Enter the Lincoln-Lancaster County Solid Waste Plan 2040. It's actually not a "plan" at this point, but rather a plan to come up with a plan that will guide future policy. That may sound redundant, but it's a necessary step in what will likely be a lengthy and non-trivial process. It's not as simple say saying, for example, When our current landfill is full, just start a new one somewhere else. Well, I suppose it could be that simple. We could save ourselves headaches over the long-term by not taking such a naive approach.
This planning process is where the rumors originated that Lincoln was going to "require" recycling -- with the implication being that Mayor Beutler himself would sort through your trash can and scold you if he found recyclables. That's not an option on the table right now. Instead, Lincoln could, say, require garbage hauling companies to offer recycling services as part of their regular pick-up schedule.
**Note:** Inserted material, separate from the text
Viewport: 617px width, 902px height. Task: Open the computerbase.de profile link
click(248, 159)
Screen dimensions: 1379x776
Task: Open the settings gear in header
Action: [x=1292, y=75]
Or we could require those same companies to bundle recycling services into their lowest service tier, whether a particular customer wants it or not. In that scenario everybody would subsidize recycling efforts, bringing the overall cost down but jacking up everybody's bills in the process.
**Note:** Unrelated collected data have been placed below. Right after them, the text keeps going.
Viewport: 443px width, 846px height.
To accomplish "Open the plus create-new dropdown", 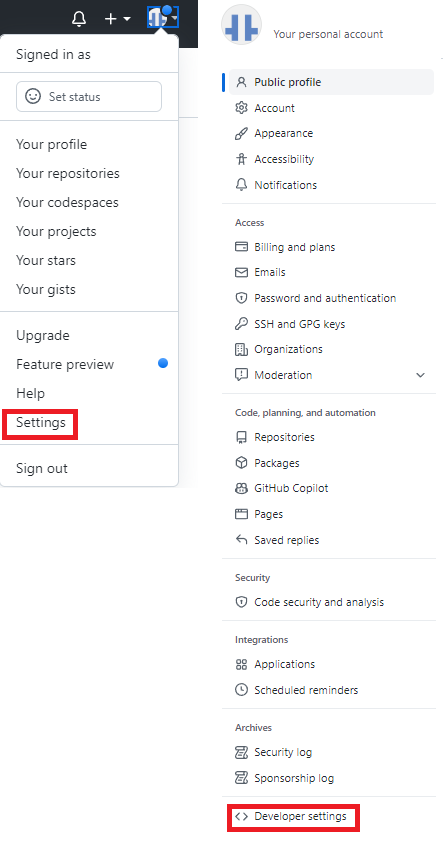I will click(x=117, y=19).
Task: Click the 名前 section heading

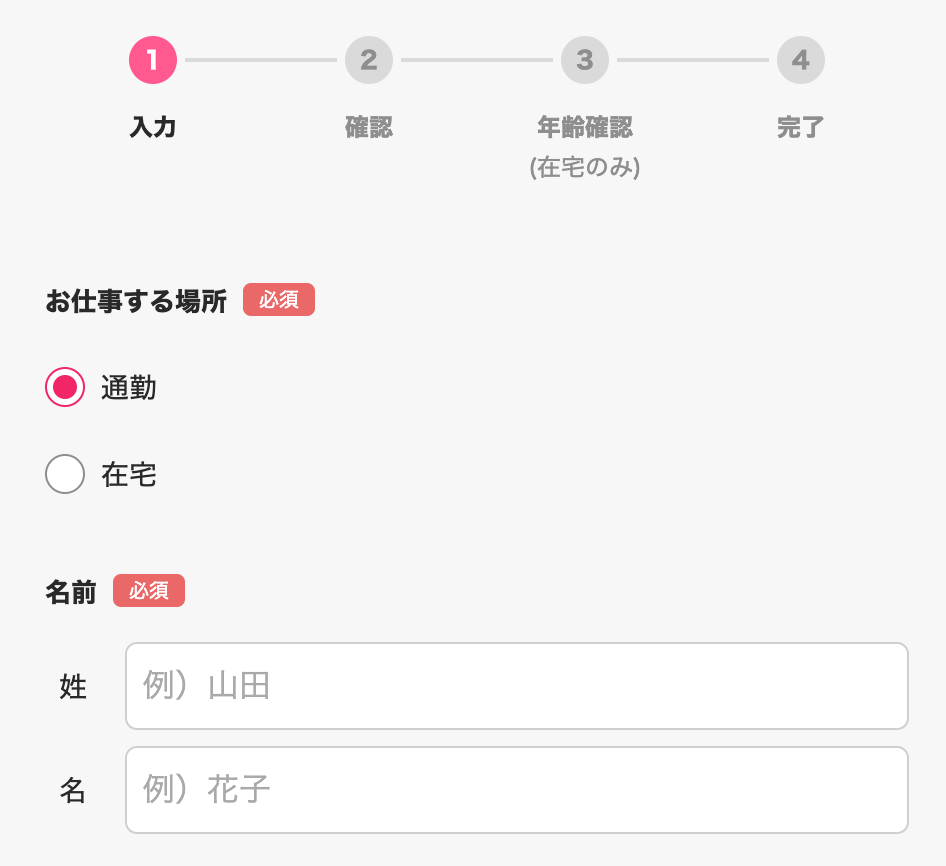Action: pos(71,592)
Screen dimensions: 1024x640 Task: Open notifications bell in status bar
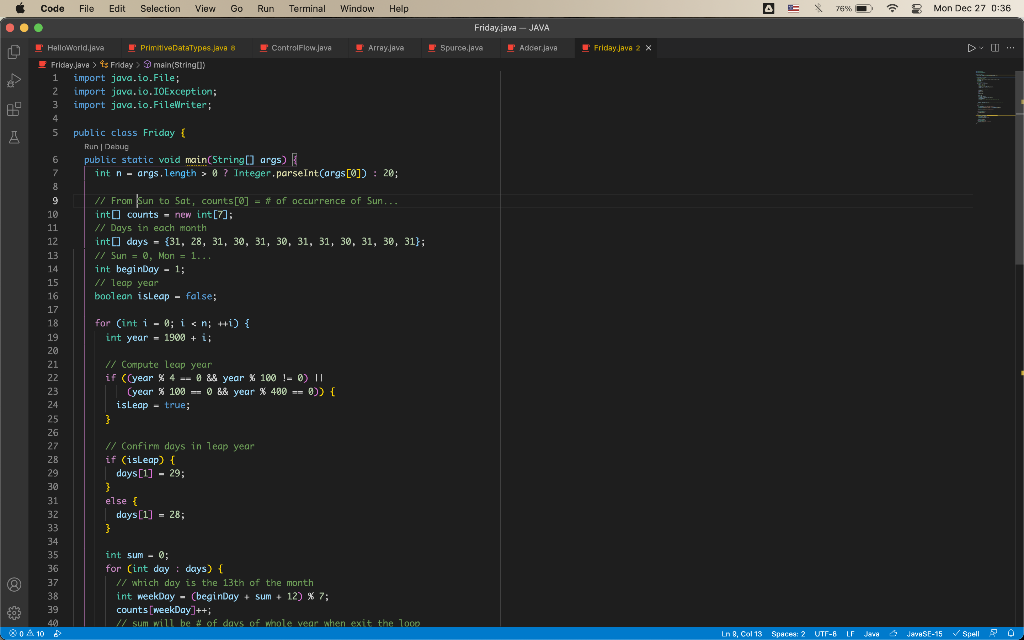coord(1010,632)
We don't have to stop at recyclables, either. Lincoln could begin curbside composting efforts, perhaps as a requirement but more likely as an optional service. That would mean that your styrofoam, your paper, and your banana peels would each have separate bins.
The goal of all of this is of course to reduce the amount of waste going into our landfill so that we take as long as possible before moving into a new one. It's the ecologically, morally, and fiscally sound thing to do. Not that everyone will see it that way, of course. But then, that's what the planning process is all about. There's an open house on August 13 and several other opportunities to provide your feedback. The sooner you get involved, the better.